やること:
**1.** 塩谷舞さんに関する記事によると、塩谷舞さんが現在暮らしている都市はどこか。
**2.** 塩谷舞さんに関する記事を、最後の文の後から書き進めてください。

提供テキスト:

▼

日本を離れ、ニューヨークで暮らす文筆家の塩谷舞さん。憧れやトレンドではなく、自分の祖先が培ってきたものの中に宿る美しさに、あるとき気づいたそうです。
自分の中の民族性を大切に完璧じゃない美しさを探して
心がつく頃から、強い西洋コンプレックスに悩まされてきたという塩谷舞さん。
「シンプルな顔に、重い色の髪と瞳。なんて日本的なルックスなんだろう……と(笑)。劣等感を補うためにアイプチ、ヘアカラー、ファッションと、欧米人のようなわかりやすい美に近づきたくて、どんどん武装化していきました」
だがあるとき、旅先での出来事をきっかけに、意識の変化が生まれる。

▲

単語・要素の位置特定データ:
▼

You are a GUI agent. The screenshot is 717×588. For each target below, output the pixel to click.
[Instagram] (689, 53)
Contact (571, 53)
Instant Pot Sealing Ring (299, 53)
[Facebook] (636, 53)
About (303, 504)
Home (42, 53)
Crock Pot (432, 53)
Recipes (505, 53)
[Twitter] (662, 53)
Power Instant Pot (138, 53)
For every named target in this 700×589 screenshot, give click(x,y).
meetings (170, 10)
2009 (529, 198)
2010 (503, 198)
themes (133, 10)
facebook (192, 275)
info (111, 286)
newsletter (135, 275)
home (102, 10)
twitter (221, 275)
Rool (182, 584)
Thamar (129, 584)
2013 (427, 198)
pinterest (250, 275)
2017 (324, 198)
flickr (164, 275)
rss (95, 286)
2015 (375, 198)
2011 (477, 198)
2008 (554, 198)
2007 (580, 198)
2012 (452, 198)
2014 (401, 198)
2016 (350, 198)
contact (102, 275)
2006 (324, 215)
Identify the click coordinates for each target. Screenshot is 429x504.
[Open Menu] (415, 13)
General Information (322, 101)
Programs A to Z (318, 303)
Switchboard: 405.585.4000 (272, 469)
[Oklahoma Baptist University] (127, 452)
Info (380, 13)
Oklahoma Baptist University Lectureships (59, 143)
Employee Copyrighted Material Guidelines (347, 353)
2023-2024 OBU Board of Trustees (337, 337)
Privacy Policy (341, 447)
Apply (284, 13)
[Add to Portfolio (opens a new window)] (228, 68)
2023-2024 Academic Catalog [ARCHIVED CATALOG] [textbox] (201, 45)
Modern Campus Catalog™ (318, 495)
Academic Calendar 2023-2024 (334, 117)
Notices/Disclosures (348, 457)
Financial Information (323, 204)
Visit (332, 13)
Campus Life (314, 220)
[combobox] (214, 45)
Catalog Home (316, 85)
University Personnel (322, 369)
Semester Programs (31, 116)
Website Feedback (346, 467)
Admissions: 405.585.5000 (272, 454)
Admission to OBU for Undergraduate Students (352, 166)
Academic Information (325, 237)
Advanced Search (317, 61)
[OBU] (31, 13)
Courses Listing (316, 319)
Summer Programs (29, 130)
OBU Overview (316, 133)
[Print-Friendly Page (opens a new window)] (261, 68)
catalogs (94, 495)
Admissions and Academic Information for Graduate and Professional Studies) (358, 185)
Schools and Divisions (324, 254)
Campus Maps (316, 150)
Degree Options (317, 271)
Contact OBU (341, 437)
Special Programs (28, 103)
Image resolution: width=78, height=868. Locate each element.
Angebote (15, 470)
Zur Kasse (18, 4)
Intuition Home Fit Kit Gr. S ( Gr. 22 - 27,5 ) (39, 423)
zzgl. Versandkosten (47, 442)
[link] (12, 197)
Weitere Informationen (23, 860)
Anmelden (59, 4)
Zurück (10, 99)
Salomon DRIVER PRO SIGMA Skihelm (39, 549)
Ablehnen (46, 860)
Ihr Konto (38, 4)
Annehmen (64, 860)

▲

タスクの回答:
**1.** ニューヨーク。

**2.**
「北欧で見かけた女の子たちは皆モデル体型で、肌や瞳や髪が透き通るほどきれい! どんなに私が頑張ったところで敵わない(笑)。そんなことを考えながら、ホテルに戻り、鏡に映る自分を眺めてみると、久々に和食にありついたような『薄味が懐かしい!』という感覚に。日本人的な地味なルックスも案外悪くない。さんざんマイナスだと思っていた自分のルーツが急に愛おしくなりました。それ以来、どこか借りもののようだったファッションやメイクを剝がし、本来の顔や肌の色になじむ洋服や家具を選ぶことで、初めて自分らしい美学を身にまとうことができた気がします」
選ぶのは、画一的でも完璧でもない、日本の美意識として培われてきた“侘び寂び”を感じるもの。
「生花もよく生けますが、枯れかけの儚げな姿が一番好き。だから、自分が年を取るのも悪くないなと。なるべくケアはするけど、避けられないシワやシミさえもチャーミングと感じてもらえるようなおばあちゃんになるのが理想。ニューヨークは、日本ほど若さに固執していないので、その影響も受けているのかもしれません」
2020.11.18(水)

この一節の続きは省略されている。